● **Assigned task**:
Go through the listing and copy every line word for word.

BEGIN Study material

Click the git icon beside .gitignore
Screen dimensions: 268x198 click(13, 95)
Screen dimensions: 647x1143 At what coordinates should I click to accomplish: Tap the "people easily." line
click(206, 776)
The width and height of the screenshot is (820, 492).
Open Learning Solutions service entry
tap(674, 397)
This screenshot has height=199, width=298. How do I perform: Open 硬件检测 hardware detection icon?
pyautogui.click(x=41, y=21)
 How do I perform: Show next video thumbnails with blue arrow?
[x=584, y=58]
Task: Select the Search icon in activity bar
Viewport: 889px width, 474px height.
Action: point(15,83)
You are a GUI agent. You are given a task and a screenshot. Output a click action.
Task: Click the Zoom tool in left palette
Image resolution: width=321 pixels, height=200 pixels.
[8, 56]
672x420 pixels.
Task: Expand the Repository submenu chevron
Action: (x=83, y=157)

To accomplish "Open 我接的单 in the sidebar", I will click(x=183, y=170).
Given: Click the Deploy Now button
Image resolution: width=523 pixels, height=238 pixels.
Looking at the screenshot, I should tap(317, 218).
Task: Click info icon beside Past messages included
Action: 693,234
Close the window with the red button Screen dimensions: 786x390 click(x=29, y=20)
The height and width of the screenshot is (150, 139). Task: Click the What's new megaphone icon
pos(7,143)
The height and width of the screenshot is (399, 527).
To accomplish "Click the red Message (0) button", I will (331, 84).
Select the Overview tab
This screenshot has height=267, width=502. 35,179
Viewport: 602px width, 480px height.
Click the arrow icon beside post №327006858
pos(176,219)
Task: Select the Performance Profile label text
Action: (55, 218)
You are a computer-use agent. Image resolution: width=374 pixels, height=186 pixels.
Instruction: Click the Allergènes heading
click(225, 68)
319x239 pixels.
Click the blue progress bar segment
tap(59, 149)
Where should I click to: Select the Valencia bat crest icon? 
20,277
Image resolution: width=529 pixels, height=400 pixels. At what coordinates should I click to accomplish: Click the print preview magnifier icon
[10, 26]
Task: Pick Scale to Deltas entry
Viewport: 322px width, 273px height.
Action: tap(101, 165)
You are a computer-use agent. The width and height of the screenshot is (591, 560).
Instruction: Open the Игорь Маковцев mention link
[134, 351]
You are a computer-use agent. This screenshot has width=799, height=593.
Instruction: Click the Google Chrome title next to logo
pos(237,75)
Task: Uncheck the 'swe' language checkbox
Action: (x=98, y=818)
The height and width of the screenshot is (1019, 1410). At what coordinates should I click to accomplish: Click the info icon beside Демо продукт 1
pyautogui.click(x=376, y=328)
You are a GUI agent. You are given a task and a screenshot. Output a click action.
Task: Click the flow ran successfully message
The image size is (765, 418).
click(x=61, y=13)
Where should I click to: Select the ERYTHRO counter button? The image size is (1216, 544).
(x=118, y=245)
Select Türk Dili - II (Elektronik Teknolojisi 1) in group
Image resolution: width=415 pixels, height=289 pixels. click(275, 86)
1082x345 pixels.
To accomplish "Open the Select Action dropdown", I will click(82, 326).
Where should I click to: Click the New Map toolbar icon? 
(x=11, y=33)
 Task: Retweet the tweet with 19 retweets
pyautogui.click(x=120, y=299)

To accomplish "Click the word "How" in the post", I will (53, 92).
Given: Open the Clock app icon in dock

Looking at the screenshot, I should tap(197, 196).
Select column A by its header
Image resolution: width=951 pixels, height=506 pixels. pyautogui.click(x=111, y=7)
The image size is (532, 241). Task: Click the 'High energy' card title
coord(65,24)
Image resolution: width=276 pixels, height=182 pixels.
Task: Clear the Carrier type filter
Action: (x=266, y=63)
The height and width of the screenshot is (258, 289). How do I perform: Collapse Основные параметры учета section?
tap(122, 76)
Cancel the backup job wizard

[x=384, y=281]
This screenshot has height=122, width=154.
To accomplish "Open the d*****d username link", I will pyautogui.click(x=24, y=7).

END Study material

● **Response area**:
Click the git icon beside .gitignore
Screen dimensions: 268x198 click(13, 95)
Screen dimensions: 647x1143 At what coordinates should I click to accomplish: Tap the "people easily." line
click(206, 776)
The width and height of the screenshot is (820, 492).
Open Learning Solutions service entry
tap(674, 397)
This screenshot has height=199, width=298. How do I perform: Open 硬件检测 hardware detection icon?
pyautogui.click(x=41, y=21)
 How do I perform: Show next video thumbnails with blue arrow?
[x=584, y=58]
Task: Select the Search icon in activity bar
Viewport: 889px width, 474px height.
Action: point(15,83)
You are a GUI agent. You are given a task and a screenshot. Output a click action.
Task: Click the Zoom tool in left palette
Image resolution: width=321 pixels, height=200 pixels.
[8, 56]
672x420 pixels.
Task: Expand the Repository submenu chevron
Action: (x=83, y=157)

To accomplish "Open 我接的单 in the sidebar", I will click(x=183, y=170).
Given: Click the Deploy Now button
Image resolution: width=523 pixels, height=238 pixels.
Looking at the screenshot, I should tap(317, 218).
Task: Click info icon beside Past messages included
Action: 693,234
Close the window with the red button Screen dimensions: 786x390 click(x=29, y=20)
The height and width of the screenshot is (150, 139). Task: Click the What's new megaphone icon
pos(7,143)
The height and width of the screenshot is (399, 527).
To accomplish "Click the red Message (0) button", I will (331, 84).
Select the Overview tab
This screenshot has height=267, width=502. 35,179
Viewport: 602px width, 480px height.
Click the arrow icon beside post №327006858
pos(176,219)
Task: Select the Performance Profile label text
Action: (55, 218)
You are a computer-use agent. Image resolution: width=374 pixels, height=186 pixels.
Instruction: Click the Allergènes heading
click(225, 68)
319x239 pixels.
Click the blue progress bar segment
tap(59, 149)
Where should I click to: Select the Valencia bat crest icon? 
20,277
Image resolution: width=529 pixels, height=400 pixels. At what coordinates should I click to accomplish: Click the print preview magnifier icon
[10, 26]
Task: Pick Scale to Deltas entry
Viewport: 322px width, 273px height.
Action: tap(101, 165)
You are a computer-use agent. The width and height of the screenshot is (591, 560).
Instruction: Open the Игорь Маковцев mention link
[134, 351]
You are a computer-use agent. This screenshot has width=799, height=593.
Instruction: Click the Google Chrome title next to logo
pos(237,75)
Task: Uncheck the 'swe' language checkbox
Action: (x=98, y=818)
The height and width of the screenshot is (1019, 1410). At what coordinates should I click to accomplish: Click the info icon beside Демо продукт 1
pyautogui.click(x=376, y=328)
You are a GUI agent. You are given a task and a screenshot. Output a click action.
Task: Click the flow ran successfully message
The image size is (765, 418).
click(x=61, y=13)
Where should I click to: Select the ERYTHRO counter button? The image size is (1216, 544).
(x=118, y=245)
Select Türk Dili - II (Elektronik Teknolojisi 1) in group
Image resolution: width=415 pixels, height=289 pixels. click(275, 86)
1082x345 pixels.
To accomplish "Open the Select Action dropdown", I will click(82, 326).
Where should I click to: Click the New Map toolbar icon? 
(x=11, y=33)
 Task: Retweet the tweet with 19 retweets
pyautogui.click(x=120, y=299)

To accomplish "Click the word "How" in the post", I will (53, 92).
Given: Open the Clock app icon in dock

Looking at the screenshot, I should tap(197, 196).
Select column A by its header
Image resolution: width=951 pixels, height=506 pixels. pyautogui.click(x=111, y=7)
The image size is (532, 241). Task: Click the 'High energy' card title
coord(65,24)
Image resolution: width=276 pixels, height=182 pixels.
Task: Clear the Carrier type filter
Action: (x=266, y=63)
The height and width of the screenshot is (258, 289). How do I perform: Collapse Основные параметры учета section?
tap(122, 76)
Cancel the backup job wizard

[x=384, y=281]
This screenshot has height=122, width=154.
To accomplish "Open the d*****d username link", I will pyautogui.click(x=24, y=7).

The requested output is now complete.